What needs to be done:
In the lines below, from the line with "Given: Deselect checkbox of [28]-28 file" through the end, swap "icon" for "symbol" and write out only those lines, leaving everything else unchanged.

>> START Supplied data

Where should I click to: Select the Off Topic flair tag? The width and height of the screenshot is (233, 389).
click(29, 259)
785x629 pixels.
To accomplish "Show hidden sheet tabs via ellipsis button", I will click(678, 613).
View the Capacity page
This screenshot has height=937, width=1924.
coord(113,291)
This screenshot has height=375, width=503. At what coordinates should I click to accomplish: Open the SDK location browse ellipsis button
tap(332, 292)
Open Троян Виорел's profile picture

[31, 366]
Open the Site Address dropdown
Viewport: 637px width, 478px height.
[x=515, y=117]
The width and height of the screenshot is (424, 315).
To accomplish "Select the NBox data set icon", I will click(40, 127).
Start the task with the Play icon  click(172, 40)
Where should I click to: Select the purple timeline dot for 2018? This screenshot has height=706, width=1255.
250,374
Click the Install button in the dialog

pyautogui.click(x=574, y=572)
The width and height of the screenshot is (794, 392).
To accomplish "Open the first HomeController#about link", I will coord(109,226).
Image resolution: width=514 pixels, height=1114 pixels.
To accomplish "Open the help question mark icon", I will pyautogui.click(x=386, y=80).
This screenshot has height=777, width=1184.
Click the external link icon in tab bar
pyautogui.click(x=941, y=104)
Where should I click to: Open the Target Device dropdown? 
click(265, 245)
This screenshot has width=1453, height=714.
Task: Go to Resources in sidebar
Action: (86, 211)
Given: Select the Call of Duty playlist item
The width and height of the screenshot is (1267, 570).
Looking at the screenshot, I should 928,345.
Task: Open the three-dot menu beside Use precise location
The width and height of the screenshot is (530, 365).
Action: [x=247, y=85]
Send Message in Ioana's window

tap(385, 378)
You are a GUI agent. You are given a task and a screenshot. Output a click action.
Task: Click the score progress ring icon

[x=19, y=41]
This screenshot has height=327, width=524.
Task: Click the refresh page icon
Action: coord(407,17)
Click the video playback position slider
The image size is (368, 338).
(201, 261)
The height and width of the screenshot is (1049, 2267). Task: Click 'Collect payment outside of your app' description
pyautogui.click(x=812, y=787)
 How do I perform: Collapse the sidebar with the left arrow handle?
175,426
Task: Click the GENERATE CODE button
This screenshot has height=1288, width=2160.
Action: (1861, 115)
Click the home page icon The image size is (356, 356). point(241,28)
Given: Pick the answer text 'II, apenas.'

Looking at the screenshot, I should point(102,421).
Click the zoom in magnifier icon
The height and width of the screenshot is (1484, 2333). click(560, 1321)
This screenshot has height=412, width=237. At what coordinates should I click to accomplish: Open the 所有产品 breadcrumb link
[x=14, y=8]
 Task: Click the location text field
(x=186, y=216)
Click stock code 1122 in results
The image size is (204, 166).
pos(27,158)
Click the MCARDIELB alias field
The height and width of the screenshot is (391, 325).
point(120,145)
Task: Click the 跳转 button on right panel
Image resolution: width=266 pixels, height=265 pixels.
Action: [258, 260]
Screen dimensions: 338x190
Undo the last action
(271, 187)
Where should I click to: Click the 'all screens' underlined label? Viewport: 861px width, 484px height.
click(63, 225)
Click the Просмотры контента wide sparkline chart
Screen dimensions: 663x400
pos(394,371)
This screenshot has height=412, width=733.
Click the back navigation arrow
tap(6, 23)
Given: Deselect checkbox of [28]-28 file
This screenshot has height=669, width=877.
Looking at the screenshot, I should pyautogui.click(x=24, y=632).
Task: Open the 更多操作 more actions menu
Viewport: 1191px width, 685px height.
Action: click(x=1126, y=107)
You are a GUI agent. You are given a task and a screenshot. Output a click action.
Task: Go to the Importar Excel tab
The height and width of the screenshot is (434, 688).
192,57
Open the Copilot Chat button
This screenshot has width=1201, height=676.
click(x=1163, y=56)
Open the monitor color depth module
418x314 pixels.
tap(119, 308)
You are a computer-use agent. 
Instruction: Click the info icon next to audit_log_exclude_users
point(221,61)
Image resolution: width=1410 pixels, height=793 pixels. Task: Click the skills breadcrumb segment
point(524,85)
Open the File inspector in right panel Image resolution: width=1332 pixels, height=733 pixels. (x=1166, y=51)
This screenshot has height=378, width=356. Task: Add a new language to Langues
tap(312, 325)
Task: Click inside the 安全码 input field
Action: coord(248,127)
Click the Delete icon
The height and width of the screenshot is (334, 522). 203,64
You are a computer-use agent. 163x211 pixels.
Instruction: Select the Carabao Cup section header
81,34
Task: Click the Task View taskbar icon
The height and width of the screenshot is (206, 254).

>> END Supplied data

Exercise output:
Given: Deselect checkbox of [28]-28 file
This screenshot has height=669, width=877.
Looking at the screenshot, I should pyautogui.click(x=24, y=632).
Task: Open the 更多操作 more actions menu
Viewport: 1191px width, 685px height.
Action: click(x=1126, y=107)
You are a GUI agent. You are given a task and a screenshot. Output a click action.
Task: Go to the Importar Excel tab
The height and width of the screenshot is (434, 688).
192,57
Open the Copilot Chat button
This screenshot has width=1201, height=676.
click(x=1163, y=56)
Open the monitor color depth module
418x314 pixels.
tap(119, 308)
You are a computer-use agent. 
Instruction: Click the info symbol next to audit_log_exclude_users
point(221,61)
Image resolution: width=1410 pixels, height=793 pixels. Task: Click the skills breadcrumb segment
point(524,85)
Open the File inspector in right panel Image resolution: width=1332 pixels, height=733 pixels. (x=1166, y=51)
This screenshot has height=378, width=356. Task: Add a new language to Langues
tap(312, 325)
Task: Click inside the 安全码 input field
Action: coord(248,127)
Click the Delete symbol
The height and width of the screenshot is (334, 522). 203,64
You are a computer-use agent. 163x211 pixels.
Instruction: Select the Carabao Cup section header
81,34
Task: Click the Task View taskbar symbol
The height and width of the screenshot is (206, 254).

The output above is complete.